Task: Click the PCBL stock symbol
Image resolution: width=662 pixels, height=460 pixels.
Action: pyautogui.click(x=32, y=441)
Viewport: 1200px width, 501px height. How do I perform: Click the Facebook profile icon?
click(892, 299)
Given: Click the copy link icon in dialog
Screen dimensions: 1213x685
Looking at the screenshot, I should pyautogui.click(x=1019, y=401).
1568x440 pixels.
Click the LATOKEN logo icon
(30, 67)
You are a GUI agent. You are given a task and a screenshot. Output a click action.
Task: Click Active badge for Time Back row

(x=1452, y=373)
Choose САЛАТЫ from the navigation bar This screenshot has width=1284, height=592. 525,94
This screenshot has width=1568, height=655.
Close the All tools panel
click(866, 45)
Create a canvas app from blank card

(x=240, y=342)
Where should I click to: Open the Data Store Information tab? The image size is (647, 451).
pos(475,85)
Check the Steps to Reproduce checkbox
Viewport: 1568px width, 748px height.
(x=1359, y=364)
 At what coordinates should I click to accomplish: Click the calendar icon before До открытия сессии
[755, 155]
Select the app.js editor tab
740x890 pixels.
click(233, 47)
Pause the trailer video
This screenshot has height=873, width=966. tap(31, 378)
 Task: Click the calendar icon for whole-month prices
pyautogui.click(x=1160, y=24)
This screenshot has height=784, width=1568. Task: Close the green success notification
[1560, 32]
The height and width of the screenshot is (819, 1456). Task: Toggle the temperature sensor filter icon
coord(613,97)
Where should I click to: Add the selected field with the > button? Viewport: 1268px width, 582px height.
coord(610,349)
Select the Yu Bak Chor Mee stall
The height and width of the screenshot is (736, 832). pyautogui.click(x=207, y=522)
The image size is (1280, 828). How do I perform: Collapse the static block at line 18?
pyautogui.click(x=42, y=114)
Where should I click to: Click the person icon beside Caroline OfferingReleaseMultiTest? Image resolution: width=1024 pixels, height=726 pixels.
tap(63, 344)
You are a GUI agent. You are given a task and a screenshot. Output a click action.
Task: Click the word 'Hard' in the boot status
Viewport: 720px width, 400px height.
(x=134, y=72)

++++++++++++++++++++

> [WHAT NEEDS TO BE DONE]: Extract all of the data shown above and repeat it verbatim.

> [RESPONSE BOX]:
Task: Click the PCBL stock symbol
Image resolution: width=662 pixels, height=460 pixels.
Action: pyautogui.click(x=32, y=441)
Viewport: 1200px width, 501px height. How do I perform: Click the Facebook profile icon?
click(892, 299)
Given: Click the copy link icon in dialog
Screen dimensions: 1213x685
Looking at the screenshot, I should pyautogui.click(x=1019, y=401).
1568x440 pixels.
Click the LATOKEN logo icon
(30, 67)
You are a GUI agent. You are given a task and a screenshot. Output a click action.
Task: Click Active badge for Time Back row

(x=1452, y=373)
Choose САЛАТЫ from the navigation bar This screenshot has width=1284, height=592. 525,94
This screenshot has width=1568, height=655.
Close the All tools panel
click(866, 45)
Create a canvas app from blank card

(x=240, y=342)
Where should I click to: Open the Data Store Information tab? The image size is (647, 451).
pos(475,85)
Check the Steps to Reproduce checkbox
Viewport: 1568px width, 748px height.
(x=1359, y=364)
 At what coordinates should I click to accomplish: Click the calendar icon before До открытия сессии
[755, 155]
Select the app.js editor tab
740x890 pixels.
click(233, 47)
Pause the trailer video
This screenshot has height=873, width=966. tap(31, 378)
 Task: Click the calendar icon for whole-month prices
pyautogui.click(x=1160, y=24)
This screenshot has height=784, width=1568. Task: Close the green success notification
[1560, 32]
The height and width of the screenshot is (819, 1456). Task: Toggle the temperature sensor filter icon
coord(613,97)
Where should I click to: Add the selected field with the > button? Viewport: 1268px width, 582px height.
coord(610,349)
Select the Yu Bak Chor Mee stall
The height and width of the screenshot is (736, 832). pyautogui.click(x=207, y=522)
The image size is (1280, 828). How do I perform: Collapse the static block at line 18?
pyautogui.click(x=42, y=114)
Where should I click to: Click the person icon beside Caroline OfferingReleaseMultiTest? Image resolution: width=1024 pixels, height=726 pixels.
tap(63, 344)
You are a GUI agent. You are given a task and a screenshot. Output a click action.
Task: Click the word 'Hard' in the boot status
Viewport: 720px width, 400px height.
(x=134, y=72)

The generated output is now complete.